A great fix to this is what a similar game, The Legend of Zelda: Majora’s Mask does: the Bomber’s Notebook. The Bomber’s Notebook is an automatically updating log of every character and the components of their mission, which ensures that the character wastes no time trying to remember what mission is needed for what. Eternal Afternoon has no such mechanic, meaning my immersion was regularly broken by needing to take manual notes to keep track of everything I was learning.


The neighborhood is full of environmental storytelling, but interestingly, I found the most interesting instance of embedded narrative to be fall damage. The world is intentionally grounded in reality. The setting is an ordinary neighborhood with ordinary people, you have no extraordinary abilities. However, your character does not take any fall damage. He even comments on it, stating that he finds his lack of injuries strange.

The game uses its environment to ensure the player knows this is abnormal. The player is likely drawn to the water tower, since one of the first characters you interact with, your friend Ron, takes refuge there. A splattered corpse lies on the pavement at the base of the tower, implying suicide by jumping from it. Inside the tower, mattresses also exist underneath the stairway to break your fall.
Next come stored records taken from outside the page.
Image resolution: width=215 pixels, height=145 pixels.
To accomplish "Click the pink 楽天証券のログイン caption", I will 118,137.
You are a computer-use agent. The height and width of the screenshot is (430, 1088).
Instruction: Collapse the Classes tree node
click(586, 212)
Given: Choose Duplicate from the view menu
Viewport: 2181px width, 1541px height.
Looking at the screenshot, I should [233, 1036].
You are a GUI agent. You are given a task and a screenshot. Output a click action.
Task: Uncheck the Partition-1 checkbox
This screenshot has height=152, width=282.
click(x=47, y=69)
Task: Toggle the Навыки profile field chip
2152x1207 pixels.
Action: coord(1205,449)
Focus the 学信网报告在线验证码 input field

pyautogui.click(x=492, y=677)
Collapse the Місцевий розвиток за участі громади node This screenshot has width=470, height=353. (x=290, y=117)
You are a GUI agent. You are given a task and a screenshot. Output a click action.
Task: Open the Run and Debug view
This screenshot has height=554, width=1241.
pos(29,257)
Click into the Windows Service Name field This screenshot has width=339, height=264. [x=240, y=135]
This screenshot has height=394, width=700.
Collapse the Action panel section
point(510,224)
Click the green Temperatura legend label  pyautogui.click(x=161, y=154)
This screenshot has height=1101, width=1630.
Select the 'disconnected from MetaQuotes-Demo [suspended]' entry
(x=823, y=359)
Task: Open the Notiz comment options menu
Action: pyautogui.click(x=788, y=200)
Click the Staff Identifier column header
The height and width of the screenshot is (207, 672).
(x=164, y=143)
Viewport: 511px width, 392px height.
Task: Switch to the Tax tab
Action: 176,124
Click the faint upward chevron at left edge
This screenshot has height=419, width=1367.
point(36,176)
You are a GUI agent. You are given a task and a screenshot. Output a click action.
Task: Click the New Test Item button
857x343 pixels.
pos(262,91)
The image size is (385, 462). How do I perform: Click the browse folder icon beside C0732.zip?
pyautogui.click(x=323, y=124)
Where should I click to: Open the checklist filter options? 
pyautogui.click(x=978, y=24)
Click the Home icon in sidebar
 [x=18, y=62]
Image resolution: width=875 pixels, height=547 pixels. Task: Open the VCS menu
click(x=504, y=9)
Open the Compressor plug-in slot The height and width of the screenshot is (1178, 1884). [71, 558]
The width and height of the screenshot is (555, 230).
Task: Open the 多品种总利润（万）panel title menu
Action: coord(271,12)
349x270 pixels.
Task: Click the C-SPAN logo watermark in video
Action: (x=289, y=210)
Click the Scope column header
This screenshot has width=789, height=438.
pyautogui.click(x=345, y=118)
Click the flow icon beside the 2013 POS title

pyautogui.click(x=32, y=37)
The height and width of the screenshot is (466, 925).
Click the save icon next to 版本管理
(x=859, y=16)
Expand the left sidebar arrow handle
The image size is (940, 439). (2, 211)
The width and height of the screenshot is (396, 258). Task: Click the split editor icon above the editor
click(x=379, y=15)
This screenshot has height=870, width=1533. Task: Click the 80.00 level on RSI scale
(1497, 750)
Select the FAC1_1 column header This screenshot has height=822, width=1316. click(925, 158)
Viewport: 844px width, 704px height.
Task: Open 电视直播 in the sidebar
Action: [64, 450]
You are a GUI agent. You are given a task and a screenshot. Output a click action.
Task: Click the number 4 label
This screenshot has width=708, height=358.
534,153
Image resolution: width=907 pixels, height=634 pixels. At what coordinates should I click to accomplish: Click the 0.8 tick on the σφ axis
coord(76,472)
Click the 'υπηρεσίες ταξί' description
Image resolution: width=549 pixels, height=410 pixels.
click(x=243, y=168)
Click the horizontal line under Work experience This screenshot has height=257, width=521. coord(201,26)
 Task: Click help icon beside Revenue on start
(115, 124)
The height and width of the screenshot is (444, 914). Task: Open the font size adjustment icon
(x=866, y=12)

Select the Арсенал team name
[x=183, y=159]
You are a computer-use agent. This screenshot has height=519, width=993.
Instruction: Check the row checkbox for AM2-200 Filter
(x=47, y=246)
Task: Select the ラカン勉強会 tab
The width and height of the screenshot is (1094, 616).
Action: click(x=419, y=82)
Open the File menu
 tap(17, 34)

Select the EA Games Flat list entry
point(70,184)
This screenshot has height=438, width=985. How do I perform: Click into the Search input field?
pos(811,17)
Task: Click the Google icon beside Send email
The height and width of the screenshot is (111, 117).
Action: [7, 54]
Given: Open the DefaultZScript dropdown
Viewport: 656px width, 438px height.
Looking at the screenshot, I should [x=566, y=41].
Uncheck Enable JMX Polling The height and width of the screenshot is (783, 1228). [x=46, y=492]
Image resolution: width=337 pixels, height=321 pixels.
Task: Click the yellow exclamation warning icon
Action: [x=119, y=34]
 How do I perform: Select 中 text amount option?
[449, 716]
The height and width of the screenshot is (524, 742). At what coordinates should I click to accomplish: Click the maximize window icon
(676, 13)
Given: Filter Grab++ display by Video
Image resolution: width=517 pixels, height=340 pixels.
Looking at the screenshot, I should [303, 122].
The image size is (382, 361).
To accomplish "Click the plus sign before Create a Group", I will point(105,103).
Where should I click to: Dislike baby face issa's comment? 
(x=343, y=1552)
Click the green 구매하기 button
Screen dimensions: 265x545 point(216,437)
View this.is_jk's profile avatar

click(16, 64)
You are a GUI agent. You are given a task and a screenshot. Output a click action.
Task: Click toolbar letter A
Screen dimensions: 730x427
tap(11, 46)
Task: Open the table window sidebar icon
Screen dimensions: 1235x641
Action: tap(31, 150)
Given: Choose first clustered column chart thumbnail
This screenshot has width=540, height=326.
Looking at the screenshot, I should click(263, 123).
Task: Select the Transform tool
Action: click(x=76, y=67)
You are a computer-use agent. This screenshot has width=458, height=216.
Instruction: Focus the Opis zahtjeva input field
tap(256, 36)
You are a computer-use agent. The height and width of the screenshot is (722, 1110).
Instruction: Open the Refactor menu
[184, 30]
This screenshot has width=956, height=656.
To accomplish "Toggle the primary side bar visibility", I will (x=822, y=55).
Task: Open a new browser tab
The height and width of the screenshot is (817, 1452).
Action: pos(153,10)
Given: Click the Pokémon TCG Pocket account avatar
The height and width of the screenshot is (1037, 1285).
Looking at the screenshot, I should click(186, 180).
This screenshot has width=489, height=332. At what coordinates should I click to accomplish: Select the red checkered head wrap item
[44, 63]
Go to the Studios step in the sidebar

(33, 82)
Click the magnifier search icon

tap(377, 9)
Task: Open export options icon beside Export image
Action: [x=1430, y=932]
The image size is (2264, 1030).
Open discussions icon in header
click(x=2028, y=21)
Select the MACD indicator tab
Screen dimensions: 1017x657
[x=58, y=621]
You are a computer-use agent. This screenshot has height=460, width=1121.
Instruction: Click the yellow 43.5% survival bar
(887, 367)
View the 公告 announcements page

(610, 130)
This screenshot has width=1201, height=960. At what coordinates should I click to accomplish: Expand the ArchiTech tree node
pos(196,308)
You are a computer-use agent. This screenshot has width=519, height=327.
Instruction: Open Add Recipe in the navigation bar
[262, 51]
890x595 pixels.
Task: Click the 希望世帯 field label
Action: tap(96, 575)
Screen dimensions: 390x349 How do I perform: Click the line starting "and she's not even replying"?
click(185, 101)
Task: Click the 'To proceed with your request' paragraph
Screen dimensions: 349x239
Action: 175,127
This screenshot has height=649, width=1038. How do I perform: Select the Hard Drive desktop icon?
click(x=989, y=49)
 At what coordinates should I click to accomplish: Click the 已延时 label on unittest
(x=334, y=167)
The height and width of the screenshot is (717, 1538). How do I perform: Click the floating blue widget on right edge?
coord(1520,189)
All this tells the player that people of this world are not immune to gravity, and the subversion of expectations upon realizing that you are immune to harm enforces that there is something very wrong with this world, that the Black Wave is somehow influencing reality.

This slight diversion from reality is enough to spark a sense of mystery for the player. There is now a broader goal for the player beyond the micronarratives of the missions: to understand the secret of this world, and potentially use that knowledge to stop the Wave. The enacted narrative of the individual missions are also strengthened by having a broader narrative, since even if the player does not discover or complete every single one, they can still solve the larger mystery of the game. This gives the player more freedom to pursue the stories they are interested in, rather than locking them into a completionist playstyle.
The absence of violence is particularly interesting in this game, because it directly translates to the game’s atmosphere. The environment shows that violence has occurred, with crashed cars and occasional dead bodies, but you as a player are not able to invoke violence, and other characters will not either. It tells an interesting story of human nature: in the last moments before death, the evil and materialistic qualities of humanity are stripped away.
Violence is the primary way that a player can manipulate the world in video games. Killing is an incredibly powerful way to interact with a world. But in a game like this, where the point is to coexist with characters, it forces the player to use words and kindness to manipulate the world instead.